A Teologia natural é «o estudo de Deus como ideia revelada».
Antropologia é a razão humana aplicada ao estudo do homem.
Como ideia, Deus fica no mundo das essências e dos possíveis. Para passar daqui para o real é preciso apelar para motivos de imaginação e de sentimento.
Quando quisermos atribuir à ideia de Deus uma realidade, temos que sair do mundo intelectual.
Há certezas práticas para as quais a ciência é impotente. O que Kant constatou foi que a ideia de Deus existe. O que não podemos dizer é se a essa ideia corresponde uma realidade ou não, e se uma realidade corresponde, se essa realidade é exatamente como a ideia.
Cosmologia é o estudo do mundo. Pode fazer-se sob 2 pontos de vista: físico (quando procuramos as leis dos fenômenos) e metafísica (quando, conhecendo o fenômeno e as leis queremos passar ao transcendente, do phainomenon ao noumenon).
Na física há os pontos de vista abstrato e concreto. […]

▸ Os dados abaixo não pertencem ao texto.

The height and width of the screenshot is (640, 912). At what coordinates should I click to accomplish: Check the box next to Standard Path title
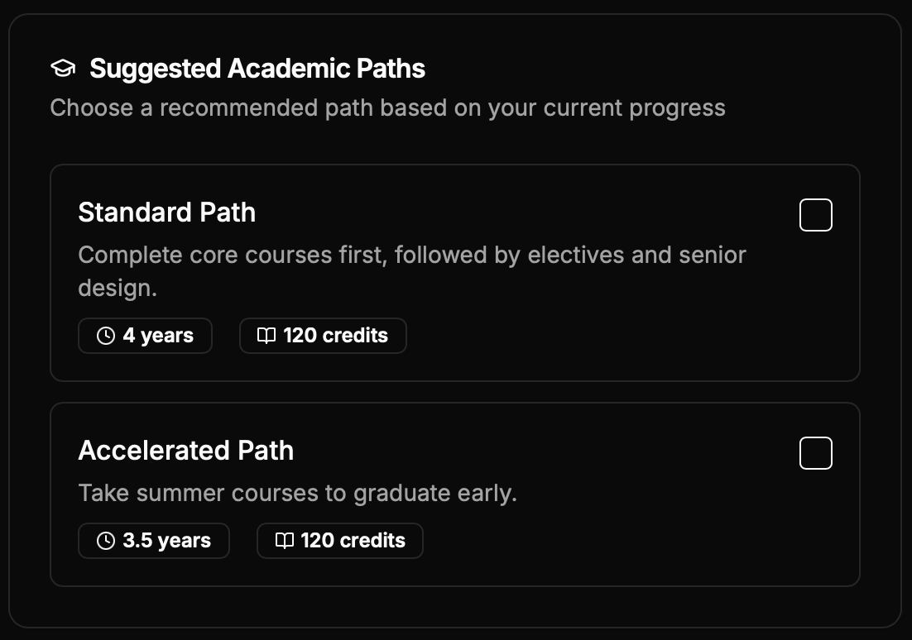(815, 215)
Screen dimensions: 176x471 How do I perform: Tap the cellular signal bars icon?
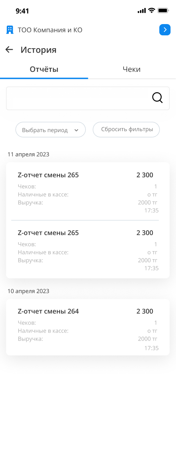coord(142,11)
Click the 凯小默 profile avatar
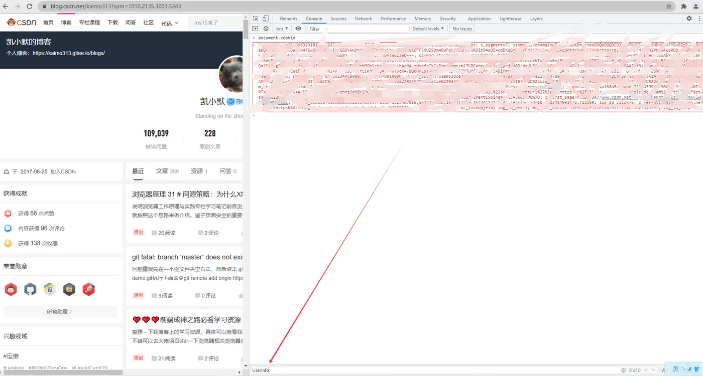The image size is (703, 376). click(230, 74)
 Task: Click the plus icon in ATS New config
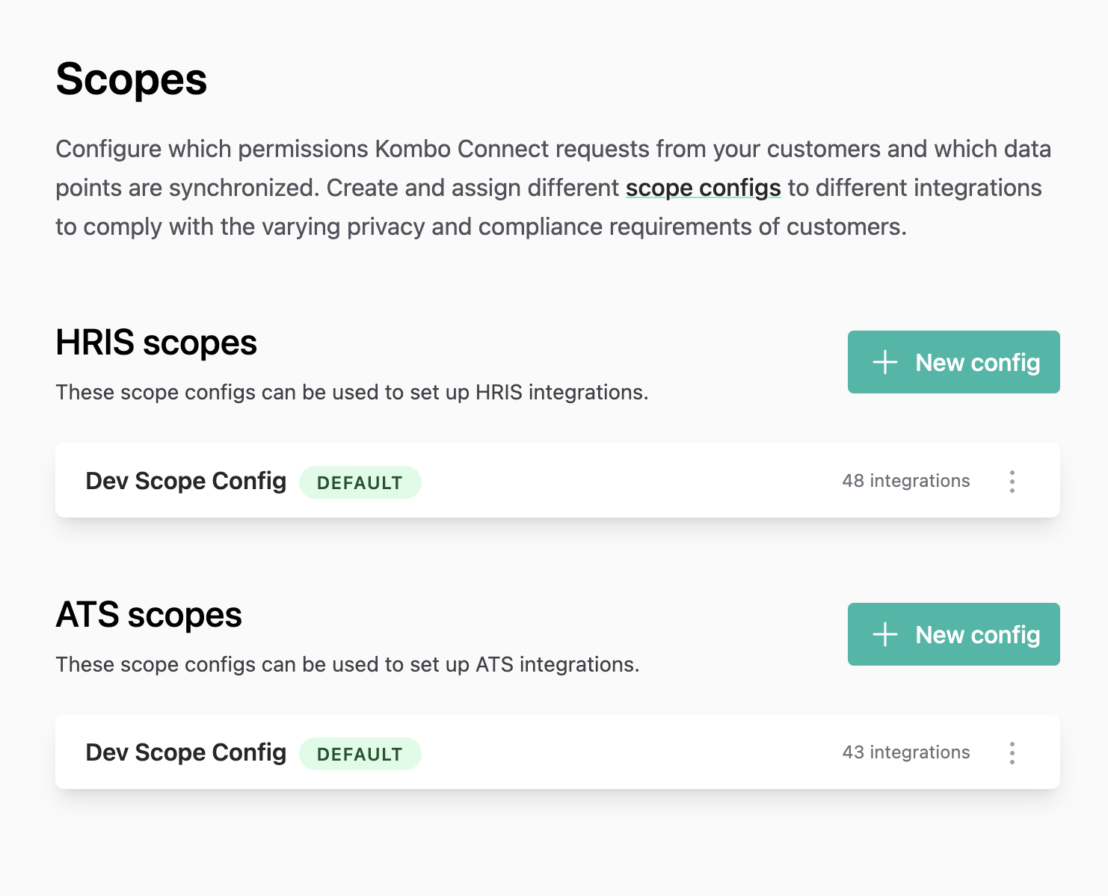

A ideia fundamental de matéria e de transformação era a ideia que Bacon ligava à química. Foi uma lembrança genial aproximar a física e a química.
Resta-nos a antropologia. O objeto da filosofia é raciocinar sobre factos e princípios. Pode fazer-se sobre 3 coisas: Deus, o mundo, o homem.
A palavra antropologia emprega-se hoje para designar o estudo do homem natural; é o contrário da sociologia, é uma subdivisão da biologia. No tempo de Bacon esta palavra tinha por significação o estudo do homem sob todo e qualquer aspecto.
Na subdivisão da «antropologia individual» nota-se a palavra «física». Esta palavra tem aqui um sentido diferente do que mais atrás vimos que tinha. Aqui quer dizer fisiologia, física do corpo humano.
Lógica e Ética são ciências práticas que correspondem a psicologia como ciência teórica. A psicologia não se subdivide em lógica e ética. A psicologia como ciência natural da alma, correspondem 2 disciplinas práticas (2 artes correlativas), uma que ensina a pensar e outra que ensina a proceder.
Ao estudo do homem sob o ponto de vista social corresponde a disciplina prática — a política.
Trataremos depois das relações entre as ciências e a filosofia (presumivelmente de 1906. O texto tem a indicação: Filosofia).